It’s really simple, but works like magic - 50/50 Fitness/Nutrition

It’s really simple, but works like magic

This post is for those who are completely fed up with trying to hit a goal that seems unreachable…

You’re probably thinking: What’s the deal? Why won’t the weight come off? Or why can’t I seem to get stronger and more fit when I am putting in all of this effort? You are doing everything you can think of to make it happen…

There’s one simple thing standing between you and all that you strive for. One. Simple. Thing.

And here it is…You eat too many calories. OR, you don’t eat them at the right time, in the right proportion, based on your activity level.

That’s it.

Wait, don’t give me the excuse that, “I only eat healthy calories.” That’s great, but even healthy calories add up to extra pounds when we let them go unchecked. And all of us have our own ideas about what it means to eat healthfully.

Back to Basics: Why Calorie Counting Works

You may have heard about the professor from Kansas State University, Mark Haub, who performed a famous junk food diet. Professor Haub proved a powerful lesson for anyone who still has weight to lose, so let’s listen up.

In a demonstrative experiment for his nutrition class, Professor Haub ate a diet of pure junk food for 2 months. I’m talking candy bars and packaged snacks – the kinds of things you find in a snack machine.

You’d expect him to gain weight, right? Well, there was one catch. He was only allowed to eat 1800 calories each day. Yes, those calories were pure junk, but the limit was firmly put at 1800 calories.

Before the experiment, Professor Haub’s typical calorie intake was closer to 2600 calories. So his junk food diet put him at an 800 calorie per day deficit.

Boy did that calorie deficit pay off. Within 2 months he had dropped 30 pounds, bringing his BMI from overweight down to normal.

No, we’re NOT recommending a junk food diet as your answer for everything. What we are pointing out is how powerful a reduction in calories is when it comes to redefining old patterns.

Do you know how many calories you eat each day? And how much each seemingly small slip up can put you out?

If you’re not sure, don’t worry. You’re about to learn the one tool that will change everything! First we need to get to the bottom of how many calories you’re eating each day.

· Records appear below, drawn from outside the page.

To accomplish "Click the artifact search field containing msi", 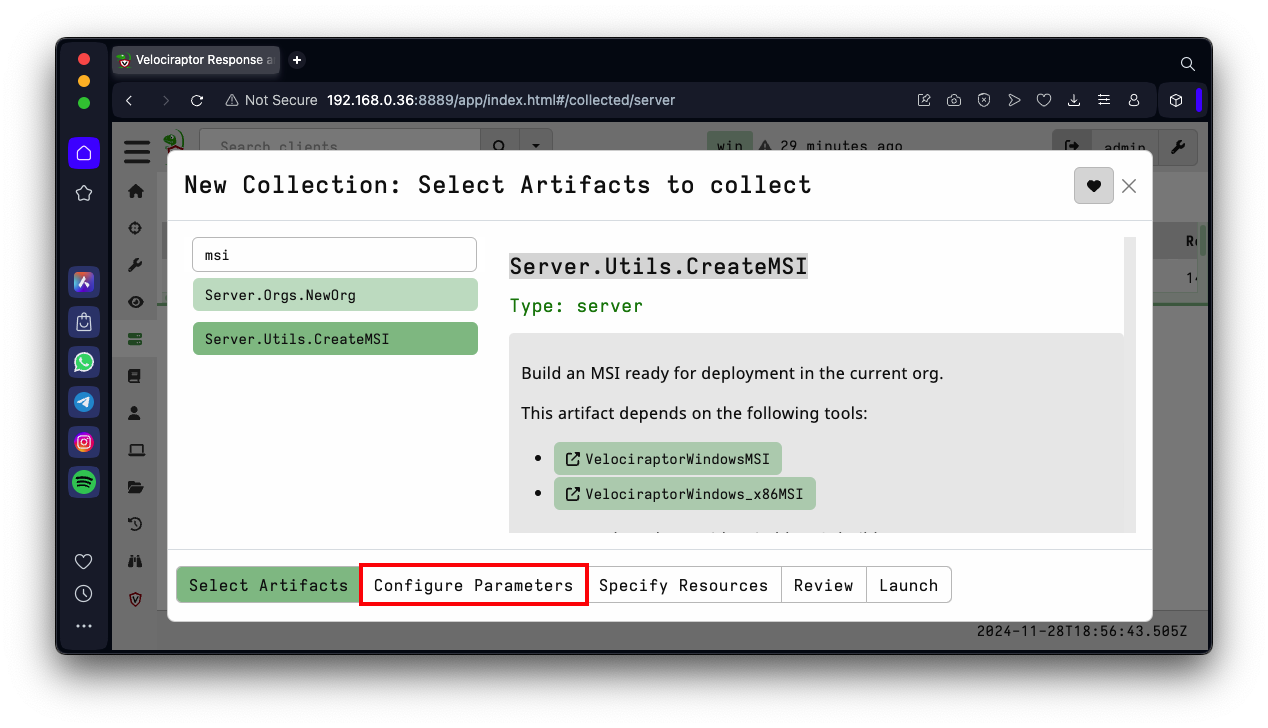I will (335, 255).
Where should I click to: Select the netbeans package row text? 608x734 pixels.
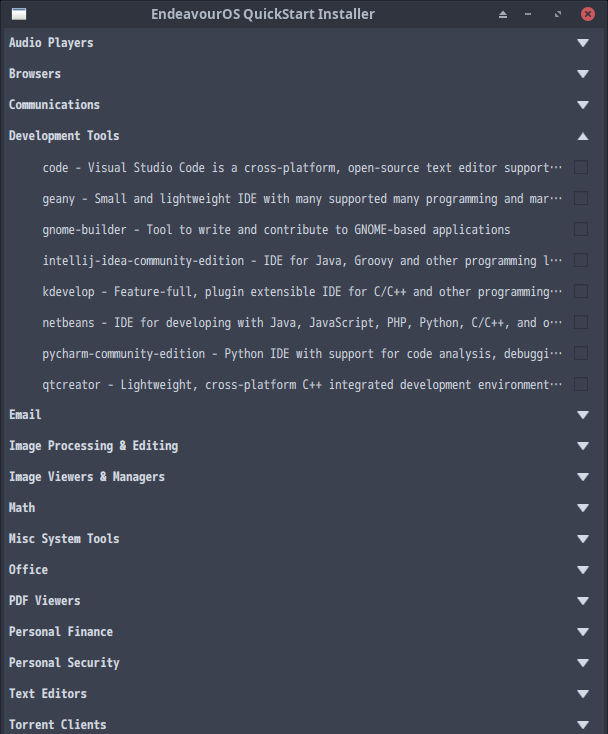[302, 323]
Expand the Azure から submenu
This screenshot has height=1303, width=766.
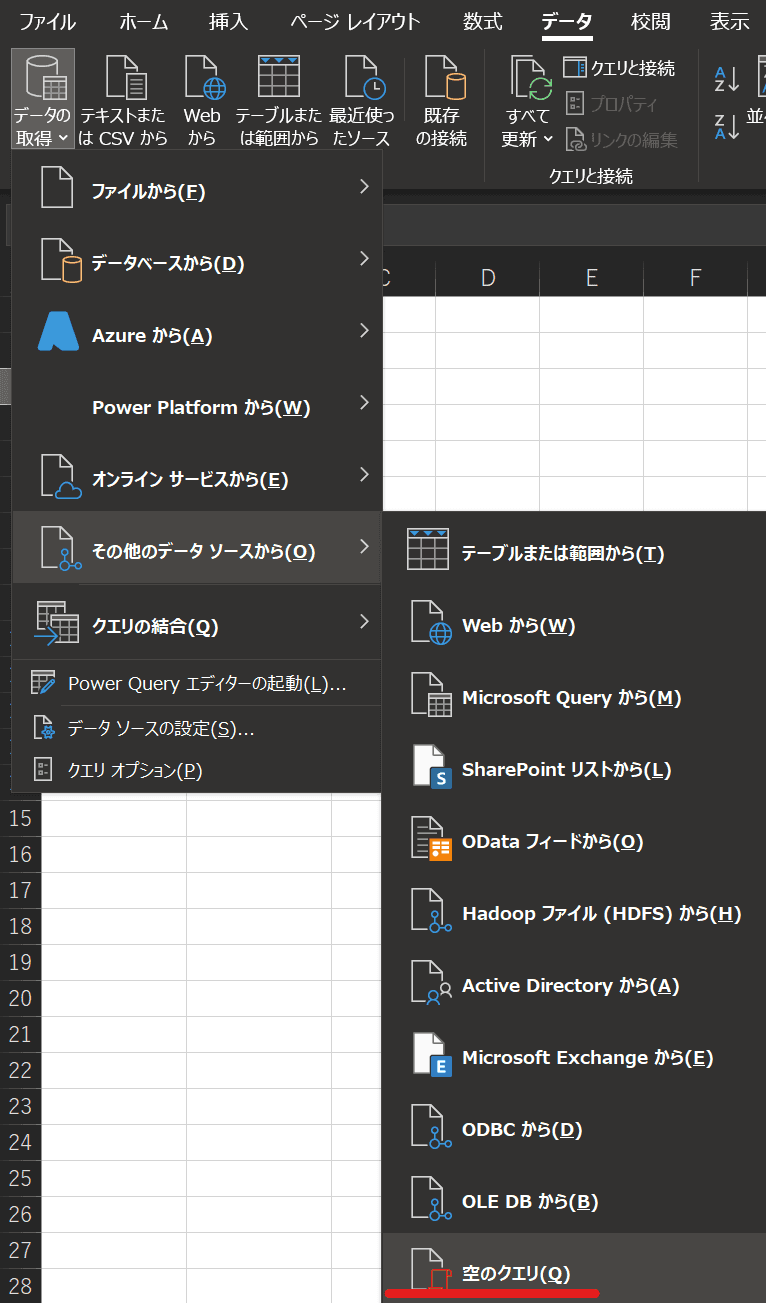pos(196,335)
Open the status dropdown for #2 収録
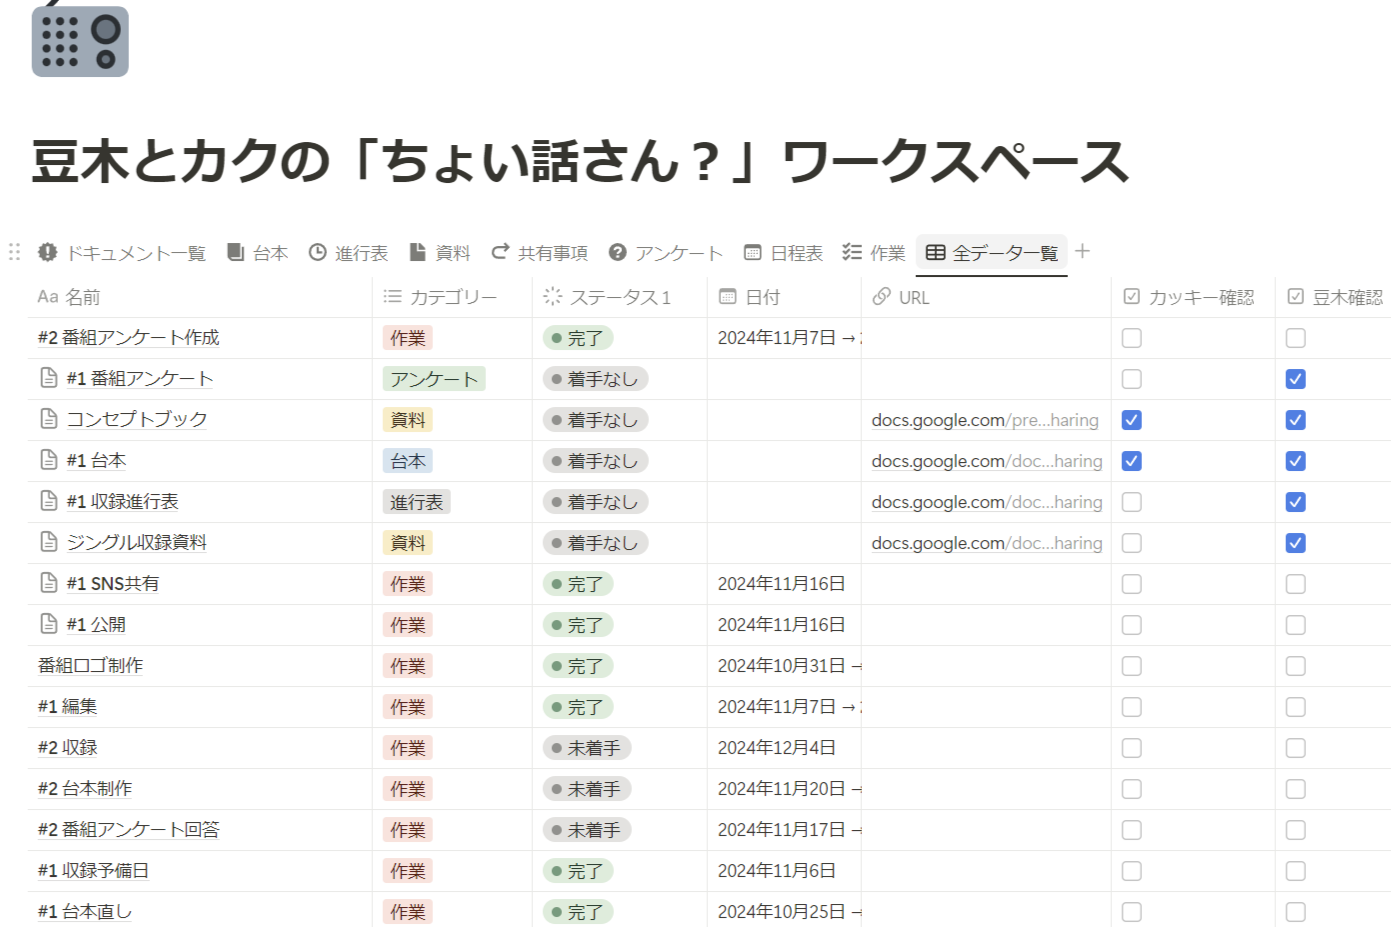 click(x=588, y=747)
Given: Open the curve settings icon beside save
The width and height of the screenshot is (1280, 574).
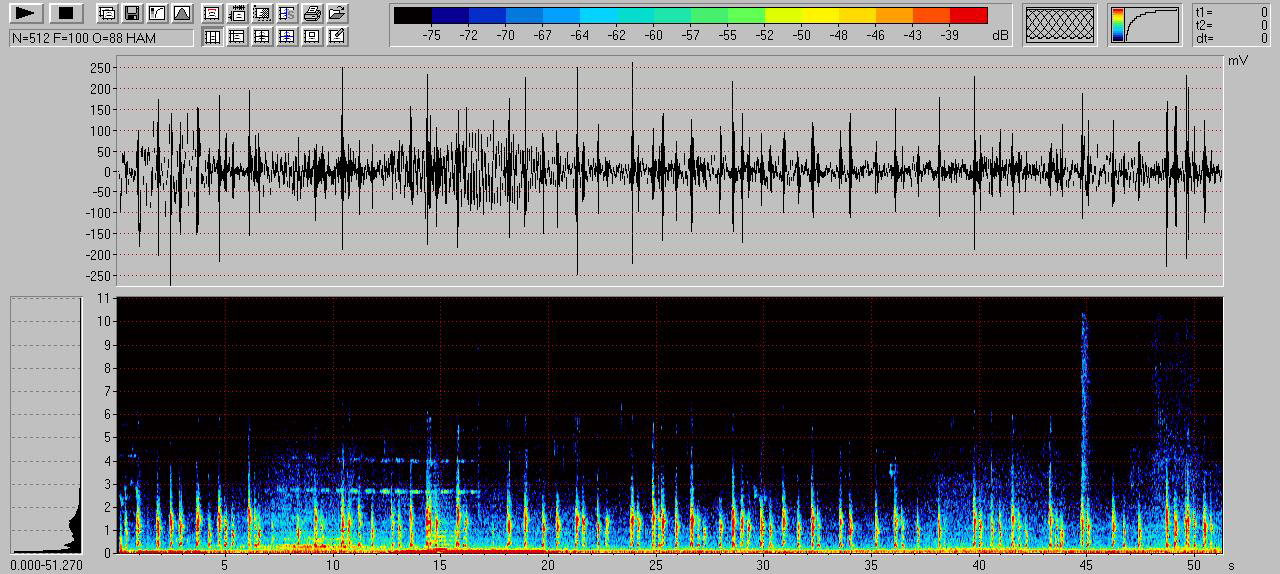Looking at the screenshot, I should (x=157, y=13).
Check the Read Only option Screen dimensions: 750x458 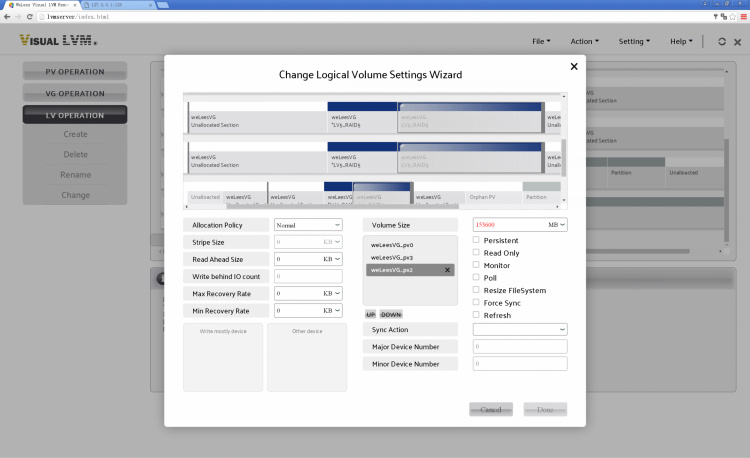coord(476,253)
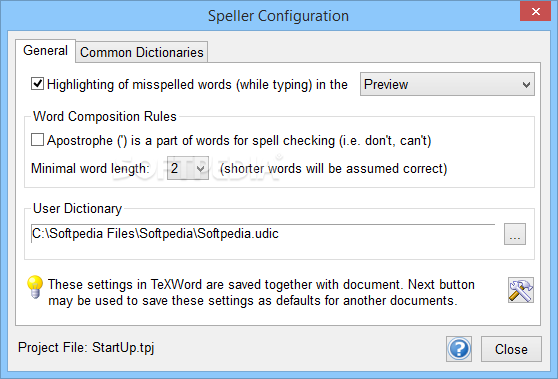Browse for user dictionary with the ellipsis button
This screenshot has height=379, width=558.
point(515,234)
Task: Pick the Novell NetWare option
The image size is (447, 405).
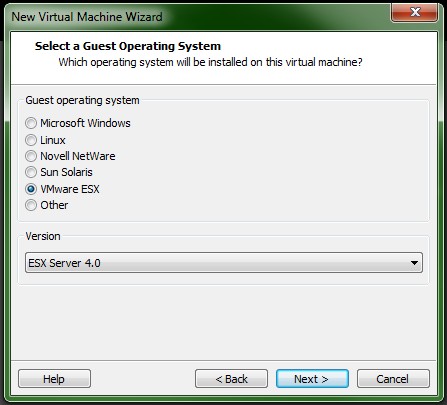Action: pos(31,156)
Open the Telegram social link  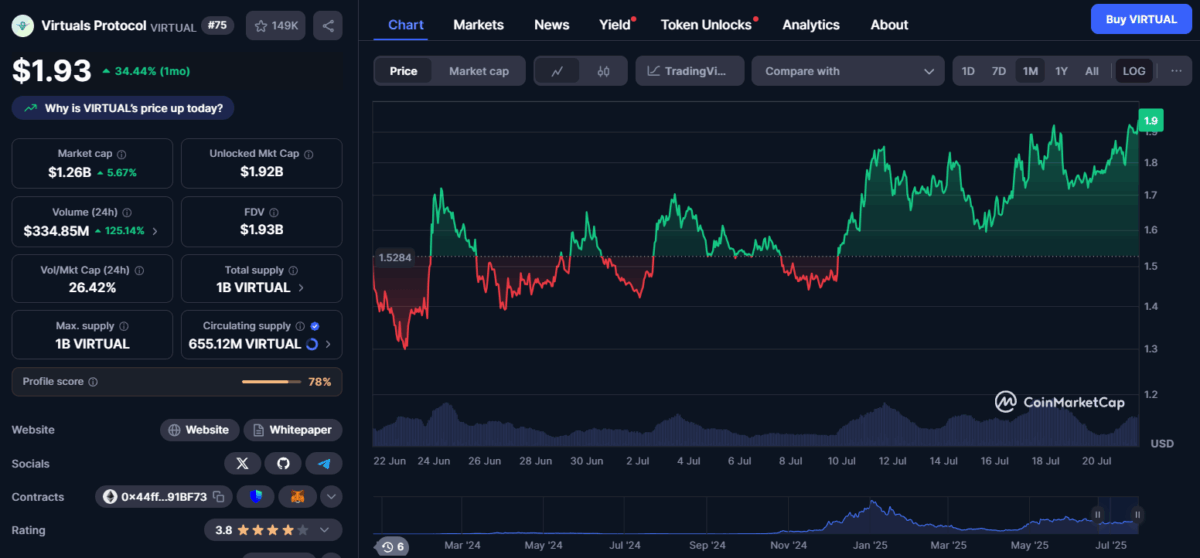[x=324, y=463]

Yes, even those healthy calories.

Before you start whining, let me explain. Food journaling doesn’t involved lugging around a journal, writing down each food item throughout the day then looking everything up at the end of the day to manually tally calories like it used to.

These days food journaling has gone digital, and tracking your calories only takes seconds of your time.

Here’s what I need you to do:

#1: Download a food journal application to your smart phone. At the touch of your fingers you’ll be able to look up food items and instantly see your running calorie tally. Many of these programs also sync with your activity trackers as well, and automatically adjust according to how much exercise you do on a daily basis.

Our Recommendation: MyFitnessPal
If you’re interested in getting started, follow this prompt, and one of our Health & Fitness Specialists can work to educate you on what sort of things to look for, how to use the app to it’s full capacity, and how to make meaningful changes, over time.

#2: Meet with your doctor to make sure all of your levels are in check (or just to establish a baseline), and to ensure that you’re ready to initiate a change. Eat healthy, fresh foods and when you decide to indulge, make sure to do so within your target calorie and nutrient ranges.

#3: Meet with us for a consistent and challenging exercise routine that’s in sync with your new eating plan.

These three, simple steps will give you structure and clarity that you need when it comes to making food choices and will quickly result in pounds lost and fitness goals achieved.

Once your goal weight is met and your activity level is where it should be, your target calorie range will be adjusted for maintenance. Sounds good, right?